Start of RECORDS PROVIDED

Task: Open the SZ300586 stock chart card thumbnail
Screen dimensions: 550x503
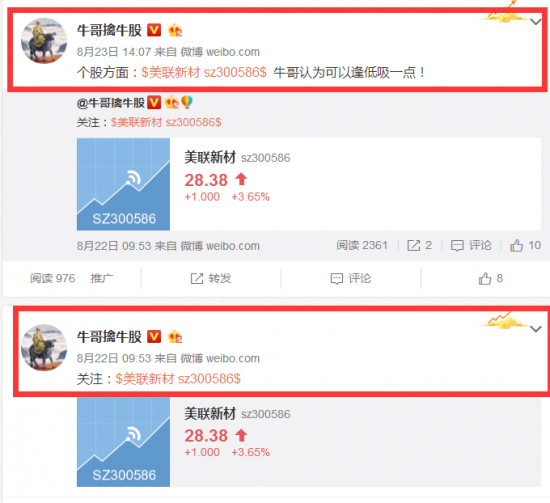Action: 123,184

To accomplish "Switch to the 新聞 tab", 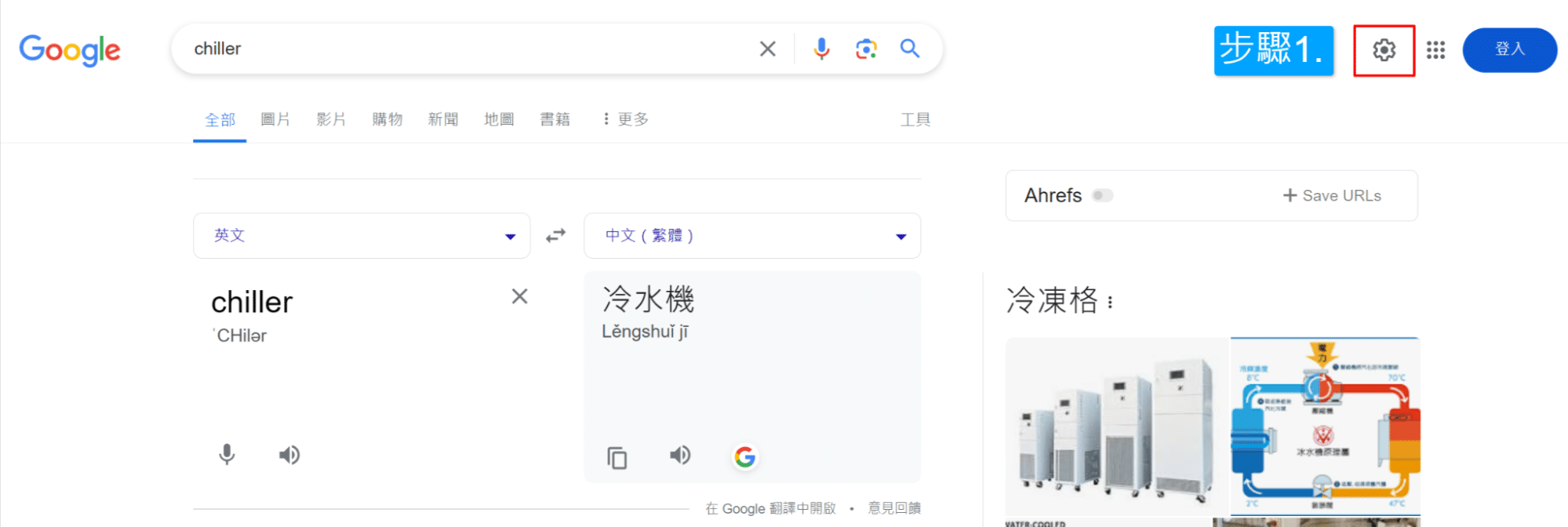I will click(443, 119).
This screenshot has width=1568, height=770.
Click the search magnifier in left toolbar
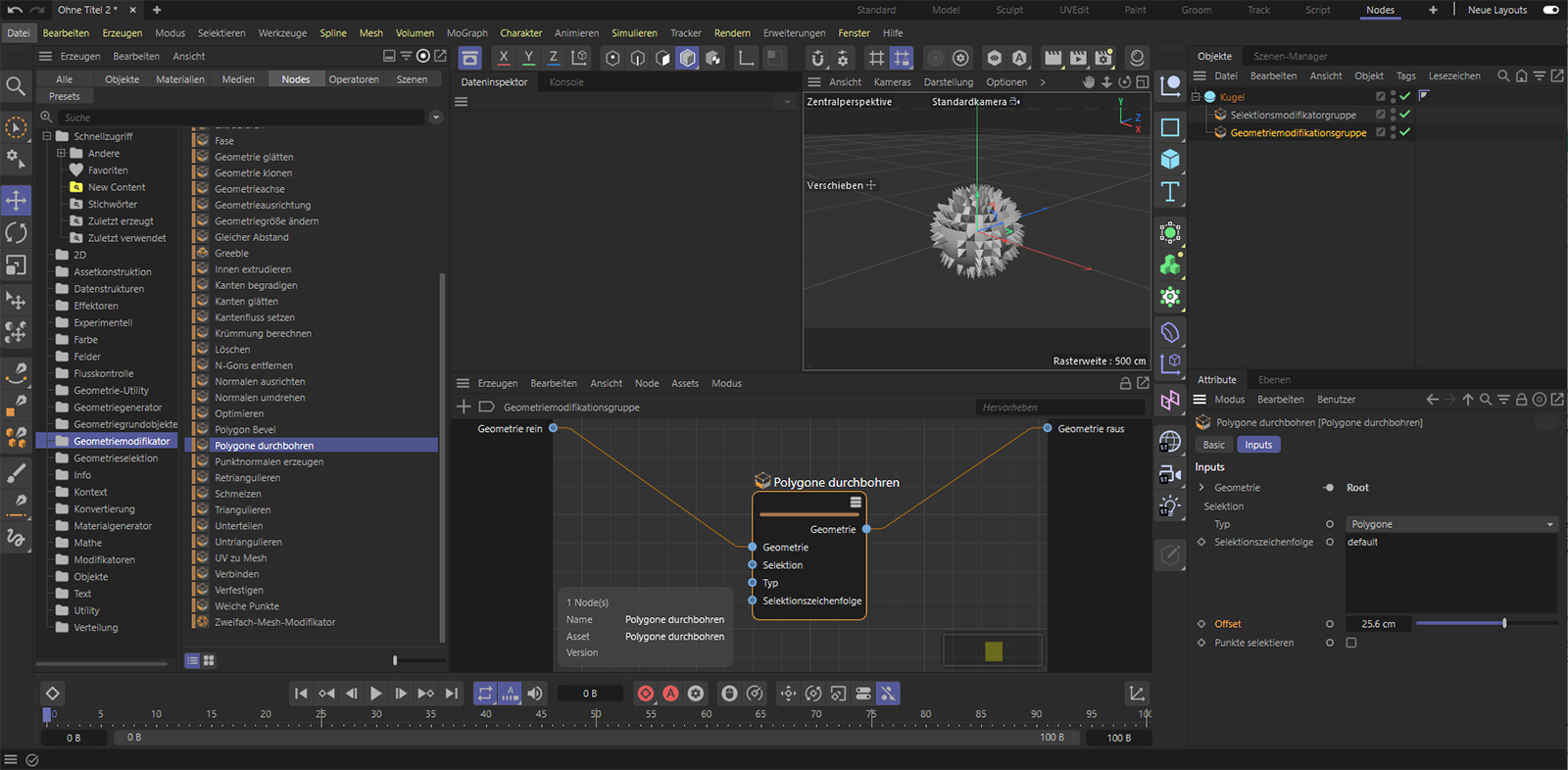(x=16, y=87)
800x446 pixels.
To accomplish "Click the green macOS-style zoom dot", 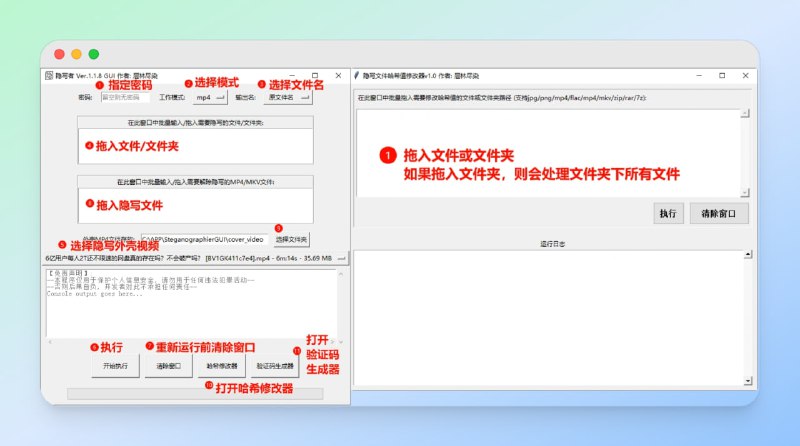I will pyautogui.click(x=94, y=54).
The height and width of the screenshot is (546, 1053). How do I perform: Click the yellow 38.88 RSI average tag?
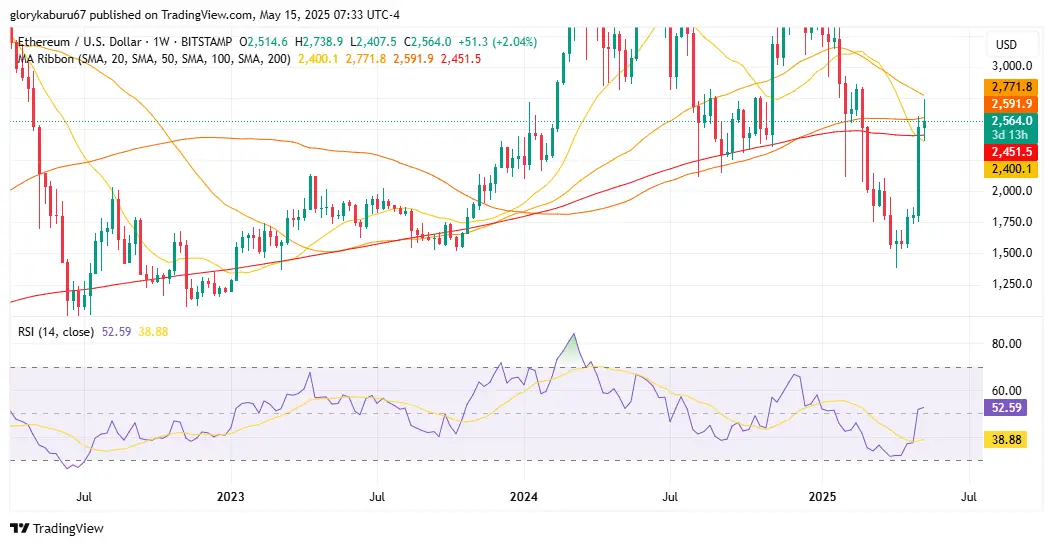(x=1005, y=440)
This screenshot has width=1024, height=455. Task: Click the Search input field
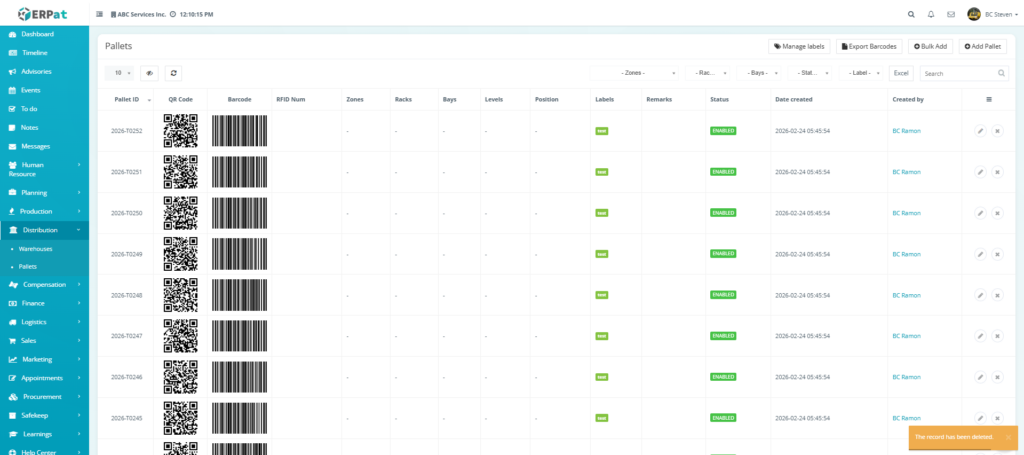pos(963,73)
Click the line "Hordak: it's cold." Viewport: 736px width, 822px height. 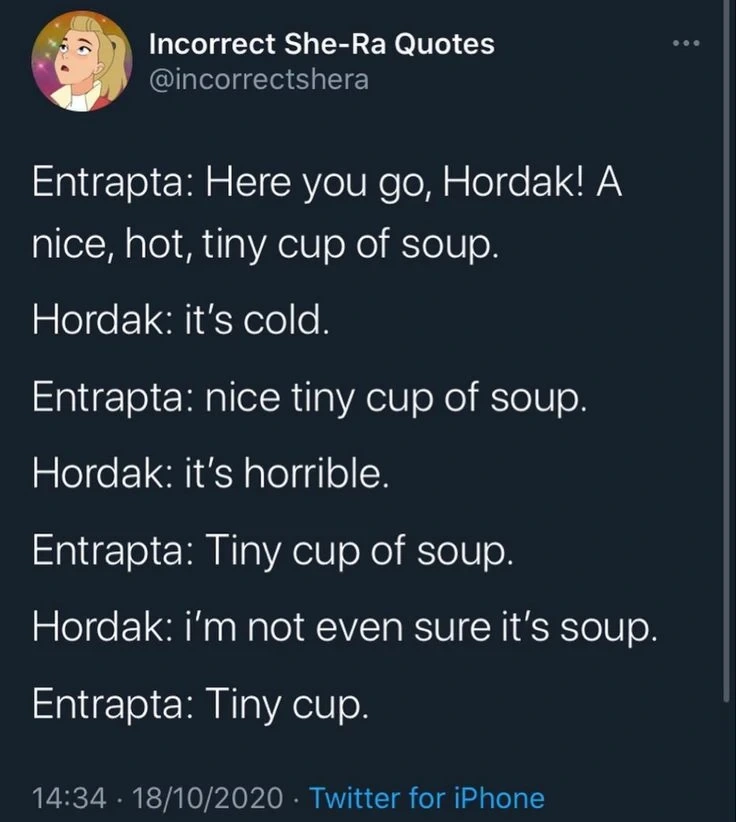pyautogui.click(x=181, y=320)
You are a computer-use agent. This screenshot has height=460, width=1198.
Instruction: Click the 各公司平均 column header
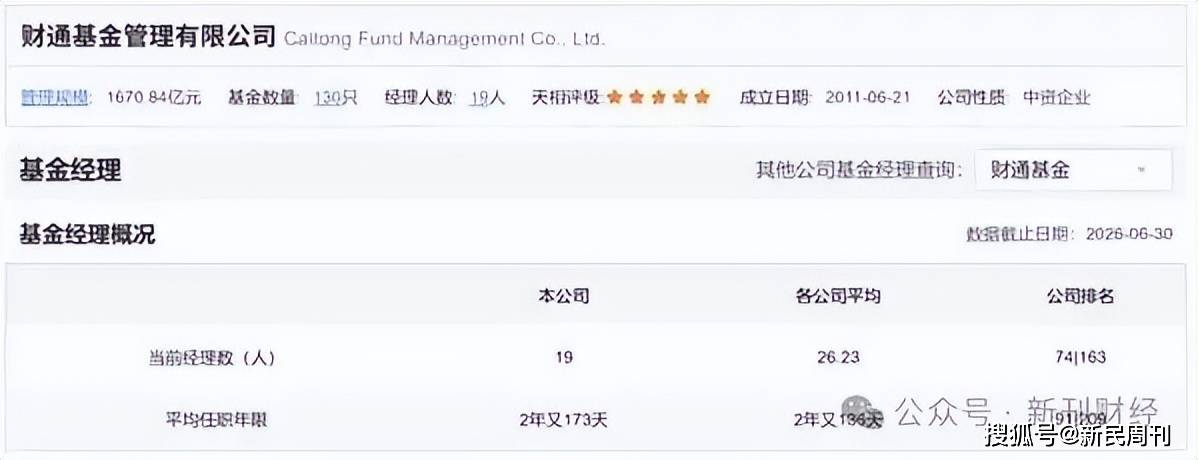click(838, 296)
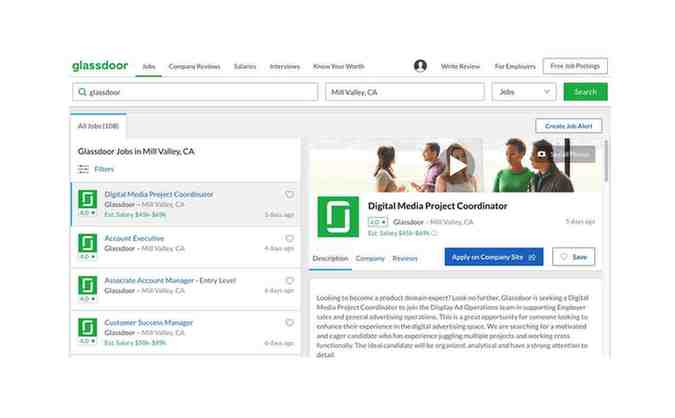Expand rating badge under first job listing
Screen dimensions: 675x418
coord(88,214)
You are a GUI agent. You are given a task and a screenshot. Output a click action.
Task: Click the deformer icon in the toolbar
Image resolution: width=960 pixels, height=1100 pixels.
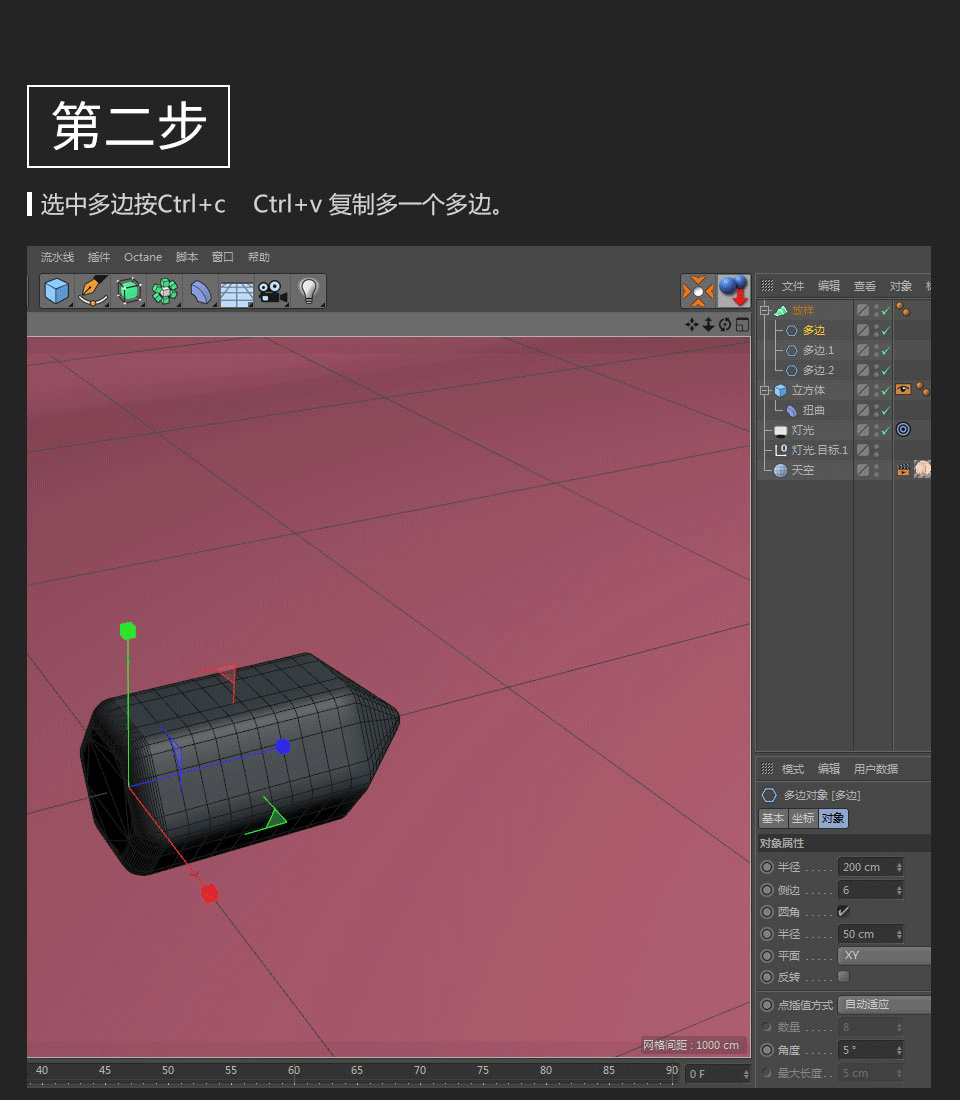(201, 291)
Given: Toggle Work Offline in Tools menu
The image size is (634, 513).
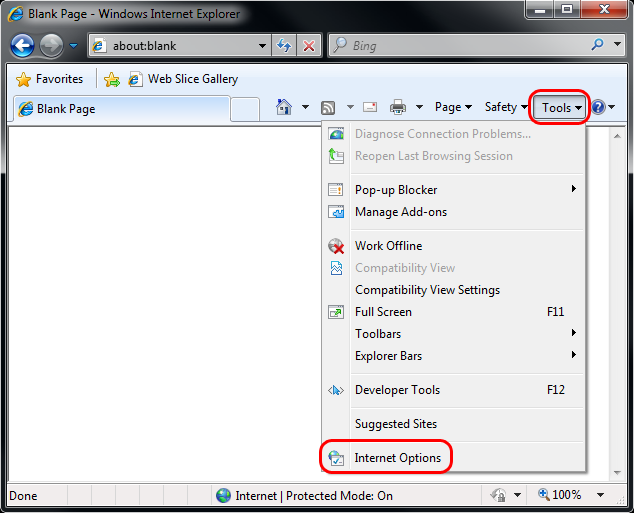Looking at the screenshot, I should (x=388, y=246).
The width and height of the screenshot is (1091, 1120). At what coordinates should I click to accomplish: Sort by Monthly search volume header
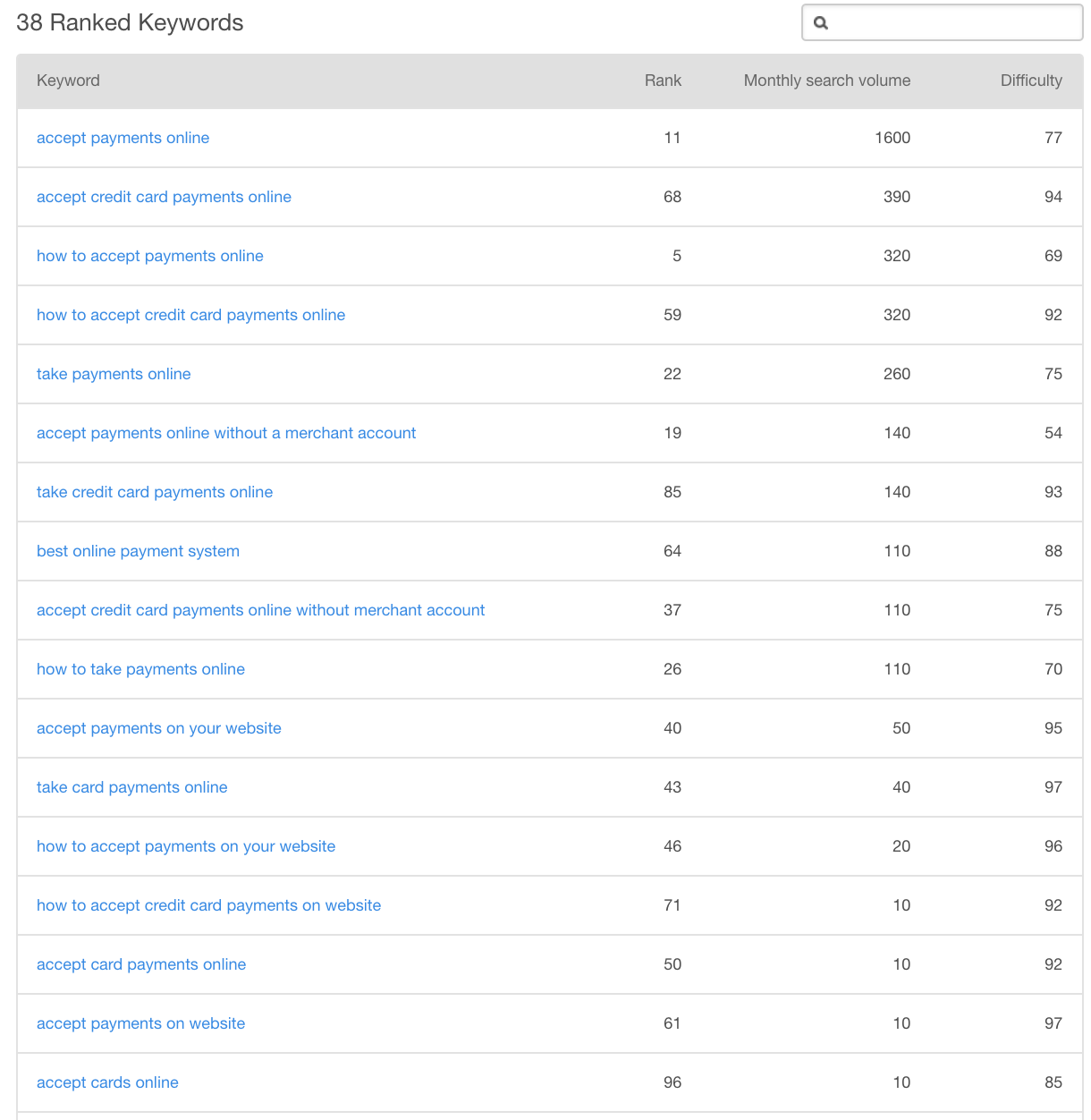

End of RECORDS PROVIDED

WHAT YOU WILL DO -
In the copy, include exactly the lines from the one with "The image size is (634, 513)." through the final line of the entries above, both ends counted, and no pictures.

FINAL ANSWER -
The image size is (634, 513).
Looking at the screenshot, I should (x=388, y=246).
The width and height of the screenshot is (1091, 1120). At what coordinates should I click to accomplish: Sort by Monthly search volume header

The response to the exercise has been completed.